# Task statement
Can you copy out all of the following data word for word, without changing or leaving out anything?

# Records supplied
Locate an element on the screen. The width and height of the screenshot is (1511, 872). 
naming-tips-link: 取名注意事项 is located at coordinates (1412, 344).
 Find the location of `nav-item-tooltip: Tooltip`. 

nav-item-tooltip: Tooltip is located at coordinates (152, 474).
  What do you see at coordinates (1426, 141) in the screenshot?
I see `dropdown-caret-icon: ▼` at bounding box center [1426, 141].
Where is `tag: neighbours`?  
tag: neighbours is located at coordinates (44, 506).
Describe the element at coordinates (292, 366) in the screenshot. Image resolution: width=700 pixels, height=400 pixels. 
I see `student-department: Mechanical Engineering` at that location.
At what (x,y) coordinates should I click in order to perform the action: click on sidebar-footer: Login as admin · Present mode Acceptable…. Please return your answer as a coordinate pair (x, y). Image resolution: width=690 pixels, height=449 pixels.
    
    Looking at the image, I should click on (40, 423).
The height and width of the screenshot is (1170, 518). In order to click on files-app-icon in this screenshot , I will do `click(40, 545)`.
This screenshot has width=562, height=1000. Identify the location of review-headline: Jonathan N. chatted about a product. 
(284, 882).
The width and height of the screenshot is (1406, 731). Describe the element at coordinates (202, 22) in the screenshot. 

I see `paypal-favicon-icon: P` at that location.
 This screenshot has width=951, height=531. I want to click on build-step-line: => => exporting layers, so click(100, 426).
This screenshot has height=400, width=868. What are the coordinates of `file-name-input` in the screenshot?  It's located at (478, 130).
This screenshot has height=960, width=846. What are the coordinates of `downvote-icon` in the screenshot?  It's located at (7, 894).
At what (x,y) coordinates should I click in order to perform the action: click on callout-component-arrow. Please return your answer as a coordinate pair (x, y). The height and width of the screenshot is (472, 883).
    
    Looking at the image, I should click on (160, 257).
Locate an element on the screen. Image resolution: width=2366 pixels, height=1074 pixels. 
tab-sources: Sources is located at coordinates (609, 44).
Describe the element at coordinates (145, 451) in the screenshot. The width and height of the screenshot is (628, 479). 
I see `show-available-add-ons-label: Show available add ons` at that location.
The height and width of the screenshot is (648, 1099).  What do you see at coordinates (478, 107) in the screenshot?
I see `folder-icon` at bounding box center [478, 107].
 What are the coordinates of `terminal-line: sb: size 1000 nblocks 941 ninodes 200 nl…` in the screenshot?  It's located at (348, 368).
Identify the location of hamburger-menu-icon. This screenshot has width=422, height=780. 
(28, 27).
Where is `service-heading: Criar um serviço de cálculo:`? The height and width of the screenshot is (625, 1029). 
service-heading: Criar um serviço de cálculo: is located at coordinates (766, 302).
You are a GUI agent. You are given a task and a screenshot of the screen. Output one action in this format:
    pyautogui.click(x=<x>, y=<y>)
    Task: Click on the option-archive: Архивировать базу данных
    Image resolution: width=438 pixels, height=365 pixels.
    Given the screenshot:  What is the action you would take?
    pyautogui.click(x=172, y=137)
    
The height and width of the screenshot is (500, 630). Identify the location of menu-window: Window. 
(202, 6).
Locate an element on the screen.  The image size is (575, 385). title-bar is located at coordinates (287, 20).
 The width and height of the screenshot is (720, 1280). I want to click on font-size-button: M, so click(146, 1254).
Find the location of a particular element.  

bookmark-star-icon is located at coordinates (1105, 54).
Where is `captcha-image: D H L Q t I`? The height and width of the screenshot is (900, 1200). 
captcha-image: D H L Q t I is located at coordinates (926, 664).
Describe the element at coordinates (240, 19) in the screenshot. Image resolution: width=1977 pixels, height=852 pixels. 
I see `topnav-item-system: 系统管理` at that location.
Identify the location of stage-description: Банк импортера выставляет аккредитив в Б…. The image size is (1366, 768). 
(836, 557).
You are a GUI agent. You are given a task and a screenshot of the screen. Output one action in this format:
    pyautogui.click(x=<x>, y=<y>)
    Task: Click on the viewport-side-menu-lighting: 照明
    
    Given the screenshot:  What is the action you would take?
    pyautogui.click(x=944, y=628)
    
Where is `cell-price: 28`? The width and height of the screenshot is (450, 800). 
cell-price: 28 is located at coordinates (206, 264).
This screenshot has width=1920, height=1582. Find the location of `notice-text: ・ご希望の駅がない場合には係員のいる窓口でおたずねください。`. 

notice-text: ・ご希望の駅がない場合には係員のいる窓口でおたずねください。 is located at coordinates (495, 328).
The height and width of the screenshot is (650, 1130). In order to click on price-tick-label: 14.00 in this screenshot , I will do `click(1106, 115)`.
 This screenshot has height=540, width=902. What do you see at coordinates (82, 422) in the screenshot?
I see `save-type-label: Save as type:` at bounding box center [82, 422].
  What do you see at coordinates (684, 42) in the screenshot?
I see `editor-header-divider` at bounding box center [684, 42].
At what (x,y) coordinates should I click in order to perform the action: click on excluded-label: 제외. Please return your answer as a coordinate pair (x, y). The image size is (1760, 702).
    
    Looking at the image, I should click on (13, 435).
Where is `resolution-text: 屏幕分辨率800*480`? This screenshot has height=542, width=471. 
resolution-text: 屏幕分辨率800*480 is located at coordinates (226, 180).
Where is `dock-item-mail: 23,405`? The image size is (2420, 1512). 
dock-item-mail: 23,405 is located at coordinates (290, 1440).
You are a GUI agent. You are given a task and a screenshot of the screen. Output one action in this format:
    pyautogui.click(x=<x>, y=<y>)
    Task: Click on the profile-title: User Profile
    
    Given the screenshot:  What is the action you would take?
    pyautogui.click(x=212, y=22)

# Final answer
Locate an element on the screen. The width and height of the screenshot is (1511, 872). 
naming-tips-link: 取名注意事项 is located at coordinates (1412, 344).
 Find the location of `nav-item-tooltip: Tooltip`. 

nav-item-tooltip: Tooltip is located at coordinates (152, 474).
  What do you see at coordinates (1426, 141) in the screenshot?
I see `dropdown-caret-icon: ▼` at bounding box center [1426, 141].
Where is `tag: neighbours`?  
tag: neighbours is located at coordinates (44, 506).
Describe the element at coordinates (292, 366) in the screenshot. Image resolution: width=700 pixels, height=400 pixels. 
I see `student-department: Mechanical Engineering` at that location.
At what (x,y) coordinates should I click in order to perform the action: click on sidebar-footer: Login as admin · Present mode Acceptable…. Please return your answer as a coordinate pair (x, y). Image resolution: width=690 pixels, height=449 pixels.
    
    Looking at the image, I should click on (40, 423).
The height and width of the screenshot is (1170, 518). In order to click on files-app-icon in this screenshot , I will do `click(40, 545)`.
This screenshot has width=562, height=1000. Identify the location of review-headline: Jonathan N. chatted about a product. 
(284, 882).
The width and height of the screenshot is (1406, 731). Describe the element at coordinates (202, 22) in the screenshot. 

I see `paypal-favicon-icon: P` at that location.
 This screenshot has width=951, height=531. I want to click on build-step-line: => => exporting layers, so click(100, 426).
This screenshot has height=400, width=868. What are the coordinates of `file-name-input` in the screenshot?  It's located at (478, 130).
This screenshot has height=960, width=846. What are the coordinates of `downvote-icon` in the screenshot?  It's located at (7, 894).
At what (x,y) coordinates should I click in order to perform the action: click on callout-component-arrow. Please return your answer as a coordinate pair (x, y). The height and width of the screenshot is (472, 883).
    
    Looking at the image, I should click on (160, 257).
Locate an element on the screen. Image resolution: width=2366 pixels, height=1074 pixels. 
tab-sources: Sources is located at coordinates (609, 44).
Describe the element at coordinates (145, 451) in the screenshot. The width and height of the screenshot is (628, 479). 
I see `show-available-add-ons-label: Show available add ons` at that location.
The height and width of the screenshot is (648, 1099).  What do you see at coordinates (478, 107) in the screenshot?
I see `folder-icon` at bounding box center [478, 107].
 What are the coordinates of `terminal-line: sb: size 1000 nblocks 941 ninodes 200 nl…` in the screenshot?  It's located at (348, 368).
Identify the location of hamburger-menu-icon. This screenshot has width=422, height=780. 
(28, 27).
Where is `service-heading: Criar um serviço de cálculo:`? The height and width of the screenshot is (625, 1029). 
service-heading: Criar um serviço de cálculo: is located at coordinates (766, 302).
You are a GUI agent. You are given a task and a screenshot of the screen. Output one action in this format:
    pyautogui.click(x=<x>, y=<y>)
    Task: Click on the option-archive: Архивировать базу данных
    Image resolution: width=438 pixels, height=365 pixels.
    Given the screenshot:  What is the action you would take?
    pyautogui.click(x=172, y=137)
    
The height and width of the screenshot is (500, 630). Identify the location of menu-window: Window. 
(202, 6).
Locate an element on the screen.  The image size is (575, 385). title-bar is located at coordinates (287, 20).
 The width and height of the screenshot is (720, 1280). I want to click on font-size-button: M, so click(146, 1254).
Find the location of a particular element.  

bookmark-star-icon is located at coordinates (1105, 54).
Where is `captcha-image: D H L Q t I`? The height and width of the screenshot is (900, 1200). 
captcha-image: D H L Q t I is located at coordinates (926, 664).
Describe the element at coordinates (240, 19) in the screenshot. Image resolution: width=1977 pixels, height=852 pixels. 
I see `topnav-item-system: 系统管理` at that location.
Identify the location of stage-description: Банк импортера выставляет аккредитив в Б…. The image size is (1366, 768). 
(836, 557).
You are a GUI agent. You are given a task and a screenshot of the screen. Output one action in this format:
    pyautogui.click(x=<x>, y=<y>)
    Task: Click on the viewport-side-menu-lighting: 照明
    
    Given the screenshot:  What is the action you would take?
    pyautogui.click(x=944, y=628)
    
Where is `cell-price: 28`? The width and height of the screenshot is (450, 800). 
cell-price: 28 is located at coordinates (206, 264).
This screenshot has width=1920, height=1582. Find the location of `notice-text: ・ご希望の駅がない場合には係員のいる窓口でおたずねください。`. 

notice-text: ・ご希望の駅がない場合には係員のいる窓口でおたずねください。 is located at coordinates (495, 328).
The height and width of the screenshot is (650, 1130). In order to click on price-tick-label: 14.00 in this screenshot , I will do `click(1106, 115)`.
 This screenshot has height=540, width=902. What do you see at coordinates (82, 422) in the screenshot?
I see `save-type-label: Save as type:` at bounding box center [82, 422].
  What do you see at coordinates (684, 42) in the screenshot?
I see `editor-header-divider` at bounding box center [684, 42].
At what (x,y) coordinates should I click in order to perform the action: click on excluded-label: 제외. Please return your answer as a coordinate pair (x, y). The image size is (1760, 702).
    
    Looking at the image, I should click on (13, 435).
Where is `resolution-text: 屏幕分辨率800*480`? This screenshot has height=542, width=471. 
resolution-text: 屏幕分辨率800*480 is located at coordinates (226, 180).
Where is `dock-item-mail: 23,405`? The image size is (2420, 1512). 
dock-item-mail: 23,405 is located at coordinates (290, 1440).
You are a GUI agent. You are given a task and a screenshot of the screen. Output one action in this format:
    pyautogui.click(x=<x>, y=<y>)
    Task: Click on the profile-title: User Profile
    
    Given the screenshot:  What is the action you would take?
    pyautogui.click(x=212, y=22)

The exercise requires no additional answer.